We hear with glee and loud cheers from the right when Michigan has a high unemployment rate, the highest in the country they love to tell us. It’s kind of sad when they cheer when Michigan goes through hard times.
According to the BLS press release, the job gains totaled 16,700, which meant Michigan added the second highest number of jobs, statistically speaking. Texas added the most jobs with 47,700, followed by Wisconsin with 8,200, Ohio with 7,900, Oklahoma with 7,700 and New York with 7,300. This is despite the state’s largest employer starting another round of massive layoffs.

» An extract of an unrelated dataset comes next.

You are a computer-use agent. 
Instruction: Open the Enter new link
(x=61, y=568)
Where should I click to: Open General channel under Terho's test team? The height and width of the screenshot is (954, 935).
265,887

It’s hard for me to understand how the governor, any governor, can be blamed for the state's largest employer losing market share, and how a governor can be blamed for the state’s dismal economy when they cannot change or alter the two most important factors that effect the economy: trade policy and monetary policy.
Many of those jobs will come from Michigan adding 800 new jobs through a Dow joint venture and 3,798 jobs through multiple companies receiving tax incentives and brownfield development projects, but the GM layoffs will most likely offset those gains.
Despite the cheerleading from the right for Michigan to do badly, the state has had higher unemployment in recent years. The modern high of 16.9 percent unemployment was reached in November 1982. In fact, it stayed in double digits until 1985, and the unemployment rate stayed at least 8 percent until 1988.